> [TASK INSTRUCTIONS]: Rewrite only the lines of the material that begin at the line containing "Where should I click to: Click the tax" and end with the line containing "Action: (947, 269)" as a numbered list, leaving out any blank lines.

(Items from a data source)
________________________________________

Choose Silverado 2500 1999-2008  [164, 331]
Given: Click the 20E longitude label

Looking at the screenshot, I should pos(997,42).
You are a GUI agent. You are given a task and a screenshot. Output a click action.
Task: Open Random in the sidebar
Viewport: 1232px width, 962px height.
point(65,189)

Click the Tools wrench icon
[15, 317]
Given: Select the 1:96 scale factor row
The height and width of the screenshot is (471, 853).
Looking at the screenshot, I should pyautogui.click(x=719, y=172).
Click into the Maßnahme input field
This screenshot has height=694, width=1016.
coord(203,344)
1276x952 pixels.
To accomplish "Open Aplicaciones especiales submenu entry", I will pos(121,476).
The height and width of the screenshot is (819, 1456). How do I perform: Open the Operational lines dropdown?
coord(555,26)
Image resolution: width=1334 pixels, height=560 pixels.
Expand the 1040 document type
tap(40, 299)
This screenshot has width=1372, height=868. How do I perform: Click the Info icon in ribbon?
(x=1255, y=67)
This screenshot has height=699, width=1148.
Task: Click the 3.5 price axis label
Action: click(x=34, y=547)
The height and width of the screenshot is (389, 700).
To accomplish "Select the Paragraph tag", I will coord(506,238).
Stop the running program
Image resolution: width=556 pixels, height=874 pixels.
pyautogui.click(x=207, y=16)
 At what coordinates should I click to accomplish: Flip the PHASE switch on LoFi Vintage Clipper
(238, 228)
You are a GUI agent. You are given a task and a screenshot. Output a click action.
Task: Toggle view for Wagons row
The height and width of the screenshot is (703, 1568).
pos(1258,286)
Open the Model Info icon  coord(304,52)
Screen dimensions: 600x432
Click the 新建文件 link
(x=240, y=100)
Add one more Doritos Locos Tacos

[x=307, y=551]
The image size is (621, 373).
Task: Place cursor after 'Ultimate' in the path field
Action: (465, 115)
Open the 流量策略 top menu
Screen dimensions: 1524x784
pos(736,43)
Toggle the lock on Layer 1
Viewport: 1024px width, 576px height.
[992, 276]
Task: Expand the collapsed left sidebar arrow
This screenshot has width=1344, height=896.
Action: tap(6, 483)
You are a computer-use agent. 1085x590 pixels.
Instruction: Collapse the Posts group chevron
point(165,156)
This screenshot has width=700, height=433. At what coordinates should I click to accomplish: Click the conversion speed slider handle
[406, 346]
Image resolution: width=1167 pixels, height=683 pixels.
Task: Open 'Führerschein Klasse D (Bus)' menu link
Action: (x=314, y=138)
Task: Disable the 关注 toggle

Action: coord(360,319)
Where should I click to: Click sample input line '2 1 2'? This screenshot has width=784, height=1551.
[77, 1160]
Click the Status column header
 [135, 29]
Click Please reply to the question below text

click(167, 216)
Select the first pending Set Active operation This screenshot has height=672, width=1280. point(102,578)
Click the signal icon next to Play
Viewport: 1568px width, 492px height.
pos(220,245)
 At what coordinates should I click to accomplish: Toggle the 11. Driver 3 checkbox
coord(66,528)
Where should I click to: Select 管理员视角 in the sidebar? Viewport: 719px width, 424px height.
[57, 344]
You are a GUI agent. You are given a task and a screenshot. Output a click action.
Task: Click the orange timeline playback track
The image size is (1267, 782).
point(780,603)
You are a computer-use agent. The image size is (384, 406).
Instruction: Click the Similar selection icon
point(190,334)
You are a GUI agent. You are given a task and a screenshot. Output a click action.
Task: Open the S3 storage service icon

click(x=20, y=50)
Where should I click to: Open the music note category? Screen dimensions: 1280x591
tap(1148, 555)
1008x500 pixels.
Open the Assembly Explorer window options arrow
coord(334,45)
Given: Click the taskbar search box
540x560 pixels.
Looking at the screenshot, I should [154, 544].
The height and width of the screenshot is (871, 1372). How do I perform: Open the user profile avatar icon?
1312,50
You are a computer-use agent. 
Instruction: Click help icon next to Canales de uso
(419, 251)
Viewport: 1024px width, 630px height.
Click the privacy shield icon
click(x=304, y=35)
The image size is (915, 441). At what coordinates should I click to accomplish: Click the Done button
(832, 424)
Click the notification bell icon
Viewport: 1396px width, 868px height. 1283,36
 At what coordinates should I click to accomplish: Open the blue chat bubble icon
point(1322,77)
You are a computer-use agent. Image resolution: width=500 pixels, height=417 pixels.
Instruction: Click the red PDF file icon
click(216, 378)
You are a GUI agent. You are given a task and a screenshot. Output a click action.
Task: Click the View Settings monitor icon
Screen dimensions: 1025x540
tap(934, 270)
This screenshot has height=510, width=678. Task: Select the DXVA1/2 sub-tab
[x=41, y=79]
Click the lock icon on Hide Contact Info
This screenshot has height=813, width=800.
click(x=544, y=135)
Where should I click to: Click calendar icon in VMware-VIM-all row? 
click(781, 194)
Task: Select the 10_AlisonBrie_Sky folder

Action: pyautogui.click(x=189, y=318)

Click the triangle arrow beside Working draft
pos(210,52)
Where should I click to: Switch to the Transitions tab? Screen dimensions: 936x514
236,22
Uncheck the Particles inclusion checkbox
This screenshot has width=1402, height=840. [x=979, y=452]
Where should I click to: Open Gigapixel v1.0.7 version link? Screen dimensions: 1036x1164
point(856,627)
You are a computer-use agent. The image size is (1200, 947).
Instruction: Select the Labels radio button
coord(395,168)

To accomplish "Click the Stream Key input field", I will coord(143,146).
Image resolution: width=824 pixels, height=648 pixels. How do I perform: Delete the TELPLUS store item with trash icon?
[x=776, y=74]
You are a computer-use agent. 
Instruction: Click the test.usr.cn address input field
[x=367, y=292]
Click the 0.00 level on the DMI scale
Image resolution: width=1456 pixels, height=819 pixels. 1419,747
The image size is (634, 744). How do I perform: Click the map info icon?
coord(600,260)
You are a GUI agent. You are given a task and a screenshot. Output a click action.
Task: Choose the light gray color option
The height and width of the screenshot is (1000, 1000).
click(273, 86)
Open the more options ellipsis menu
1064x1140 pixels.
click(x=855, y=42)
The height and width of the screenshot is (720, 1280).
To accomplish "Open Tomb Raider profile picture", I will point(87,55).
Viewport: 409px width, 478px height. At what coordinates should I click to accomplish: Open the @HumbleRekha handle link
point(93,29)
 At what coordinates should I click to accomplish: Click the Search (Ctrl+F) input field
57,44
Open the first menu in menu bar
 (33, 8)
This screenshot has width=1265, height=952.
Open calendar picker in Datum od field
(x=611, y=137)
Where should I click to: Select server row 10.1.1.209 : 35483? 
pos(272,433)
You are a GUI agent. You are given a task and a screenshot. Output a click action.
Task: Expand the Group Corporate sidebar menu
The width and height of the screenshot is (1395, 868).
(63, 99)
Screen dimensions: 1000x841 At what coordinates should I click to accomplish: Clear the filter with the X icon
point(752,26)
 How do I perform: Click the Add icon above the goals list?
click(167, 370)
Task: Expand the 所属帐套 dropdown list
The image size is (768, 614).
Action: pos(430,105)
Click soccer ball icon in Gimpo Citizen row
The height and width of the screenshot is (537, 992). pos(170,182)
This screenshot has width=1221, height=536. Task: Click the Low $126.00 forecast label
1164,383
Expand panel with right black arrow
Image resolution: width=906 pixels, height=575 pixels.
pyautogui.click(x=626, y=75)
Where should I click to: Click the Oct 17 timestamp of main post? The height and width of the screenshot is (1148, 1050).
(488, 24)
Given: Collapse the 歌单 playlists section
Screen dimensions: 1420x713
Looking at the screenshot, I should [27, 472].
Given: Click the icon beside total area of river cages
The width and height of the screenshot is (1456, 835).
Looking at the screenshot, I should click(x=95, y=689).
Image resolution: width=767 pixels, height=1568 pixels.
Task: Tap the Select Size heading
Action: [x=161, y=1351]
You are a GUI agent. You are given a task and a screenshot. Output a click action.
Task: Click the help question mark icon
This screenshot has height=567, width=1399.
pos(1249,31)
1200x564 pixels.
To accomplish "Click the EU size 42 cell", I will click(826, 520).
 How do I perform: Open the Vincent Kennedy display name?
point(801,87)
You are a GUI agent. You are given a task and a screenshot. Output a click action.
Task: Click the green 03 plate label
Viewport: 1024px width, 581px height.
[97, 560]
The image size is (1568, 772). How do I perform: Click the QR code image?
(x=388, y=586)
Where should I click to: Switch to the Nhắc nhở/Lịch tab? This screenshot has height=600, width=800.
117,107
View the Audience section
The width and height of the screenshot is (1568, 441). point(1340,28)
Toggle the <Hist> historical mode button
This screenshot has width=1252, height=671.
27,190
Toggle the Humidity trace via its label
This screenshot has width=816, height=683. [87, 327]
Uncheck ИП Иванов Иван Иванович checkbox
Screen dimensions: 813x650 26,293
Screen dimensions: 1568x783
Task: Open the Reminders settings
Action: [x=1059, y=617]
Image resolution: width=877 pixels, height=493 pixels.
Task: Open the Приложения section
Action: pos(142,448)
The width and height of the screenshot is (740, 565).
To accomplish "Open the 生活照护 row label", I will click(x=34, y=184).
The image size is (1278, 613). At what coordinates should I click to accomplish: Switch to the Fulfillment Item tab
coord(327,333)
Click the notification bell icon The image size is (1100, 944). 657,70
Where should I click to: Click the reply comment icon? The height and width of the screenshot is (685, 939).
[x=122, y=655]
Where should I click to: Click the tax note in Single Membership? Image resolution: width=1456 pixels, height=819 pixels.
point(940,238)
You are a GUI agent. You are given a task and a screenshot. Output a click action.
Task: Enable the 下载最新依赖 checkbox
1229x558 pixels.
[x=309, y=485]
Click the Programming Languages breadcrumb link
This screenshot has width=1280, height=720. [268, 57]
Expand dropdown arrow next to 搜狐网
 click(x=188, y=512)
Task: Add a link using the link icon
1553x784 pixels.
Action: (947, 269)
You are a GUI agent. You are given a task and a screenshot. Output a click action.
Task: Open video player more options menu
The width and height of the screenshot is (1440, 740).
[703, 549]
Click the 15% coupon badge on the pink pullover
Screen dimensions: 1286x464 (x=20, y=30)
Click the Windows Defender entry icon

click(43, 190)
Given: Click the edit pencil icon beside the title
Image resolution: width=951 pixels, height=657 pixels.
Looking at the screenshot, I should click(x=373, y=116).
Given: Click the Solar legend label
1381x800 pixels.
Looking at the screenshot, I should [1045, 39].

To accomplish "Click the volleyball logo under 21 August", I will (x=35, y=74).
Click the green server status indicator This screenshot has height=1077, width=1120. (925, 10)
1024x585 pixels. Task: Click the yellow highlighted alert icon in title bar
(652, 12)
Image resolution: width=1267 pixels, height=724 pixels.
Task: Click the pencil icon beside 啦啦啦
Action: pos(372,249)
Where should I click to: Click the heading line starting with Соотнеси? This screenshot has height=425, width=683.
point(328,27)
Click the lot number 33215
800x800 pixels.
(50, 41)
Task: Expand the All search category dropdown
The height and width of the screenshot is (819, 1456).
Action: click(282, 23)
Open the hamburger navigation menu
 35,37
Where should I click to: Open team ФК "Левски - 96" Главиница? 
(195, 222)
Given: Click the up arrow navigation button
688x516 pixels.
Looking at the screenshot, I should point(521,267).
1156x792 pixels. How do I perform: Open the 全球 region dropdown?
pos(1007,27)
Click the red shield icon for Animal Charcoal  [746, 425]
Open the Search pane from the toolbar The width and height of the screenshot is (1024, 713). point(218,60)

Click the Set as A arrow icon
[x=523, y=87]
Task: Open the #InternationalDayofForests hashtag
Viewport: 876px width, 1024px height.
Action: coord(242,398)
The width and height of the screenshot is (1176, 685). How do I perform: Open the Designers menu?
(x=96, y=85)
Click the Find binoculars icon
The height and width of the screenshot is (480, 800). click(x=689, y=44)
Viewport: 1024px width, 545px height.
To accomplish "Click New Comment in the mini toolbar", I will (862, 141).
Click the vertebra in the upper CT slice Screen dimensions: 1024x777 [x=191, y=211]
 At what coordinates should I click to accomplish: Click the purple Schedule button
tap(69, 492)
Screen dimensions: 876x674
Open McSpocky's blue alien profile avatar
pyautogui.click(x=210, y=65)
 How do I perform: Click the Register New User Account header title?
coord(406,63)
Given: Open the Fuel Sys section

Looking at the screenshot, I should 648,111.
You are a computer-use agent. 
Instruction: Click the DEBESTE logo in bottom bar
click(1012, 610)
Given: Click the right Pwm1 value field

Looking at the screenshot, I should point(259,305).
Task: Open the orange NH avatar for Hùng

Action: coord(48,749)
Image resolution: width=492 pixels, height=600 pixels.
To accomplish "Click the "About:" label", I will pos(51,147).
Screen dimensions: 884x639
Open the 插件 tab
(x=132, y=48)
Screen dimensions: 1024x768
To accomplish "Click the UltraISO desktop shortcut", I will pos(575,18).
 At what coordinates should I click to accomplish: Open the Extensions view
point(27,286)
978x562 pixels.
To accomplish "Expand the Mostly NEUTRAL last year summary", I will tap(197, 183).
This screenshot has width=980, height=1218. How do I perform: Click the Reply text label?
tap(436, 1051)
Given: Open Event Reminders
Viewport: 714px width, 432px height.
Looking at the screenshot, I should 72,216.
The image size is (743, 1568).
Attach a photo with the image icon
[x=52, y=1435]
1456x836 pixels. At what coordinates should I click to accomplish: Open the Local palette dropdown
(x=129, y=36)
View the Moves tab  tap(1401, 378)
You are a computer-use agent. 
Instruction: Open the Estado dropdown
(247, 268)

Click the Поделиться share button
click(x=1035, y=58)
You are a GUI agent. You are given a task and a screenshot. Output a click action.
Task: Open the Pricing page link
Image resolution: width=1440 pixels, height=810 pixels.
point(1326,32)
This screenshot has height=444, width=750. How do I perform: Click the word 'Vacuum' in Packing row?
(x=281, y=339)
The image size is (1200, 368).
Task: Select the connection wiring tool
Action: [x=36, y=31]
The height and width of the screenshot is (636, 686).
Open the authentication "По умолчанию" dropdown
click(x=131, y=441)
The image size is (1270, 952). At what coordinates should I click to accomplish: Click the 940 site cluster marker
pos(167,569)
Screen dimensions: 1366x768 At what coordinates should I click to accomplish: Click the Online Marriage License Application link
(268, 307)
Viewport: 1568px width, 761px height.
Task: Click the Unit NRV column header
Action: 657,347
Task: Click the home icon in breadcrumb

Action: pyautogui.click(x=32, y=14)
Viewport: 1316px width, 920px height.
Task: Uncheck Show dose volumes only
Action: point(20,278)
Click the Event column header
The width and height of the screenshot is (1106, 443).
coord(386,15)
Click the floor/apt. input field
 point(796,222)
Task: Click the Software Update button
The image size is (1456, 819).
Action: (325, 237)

________________________________________

> [EXERCISE ANSWER]:
1. Where should I click to: Click the tax note in Single Membership? Image resolution: width=1456 pixels, height=819 pixels.
2. point(940,238)
3. You are a GUI agent. You are given a task and a screenshot. Output a click action.
4. Task: Enable the 下载最新依赖 checkbox
5. 1229x558 pixels.
6. [x=309, y=485]
7. Click the Programming Languages breadcrumb link
8. This screenshot has width=1280, height=720. [268, 57]
9. Expand dropdown arrow next to 搜狐网
10.  click(x=188, y=512)
11. Task: Add a link using the link icon
12. 1553x784 pixels.
13. Action: (947, 269)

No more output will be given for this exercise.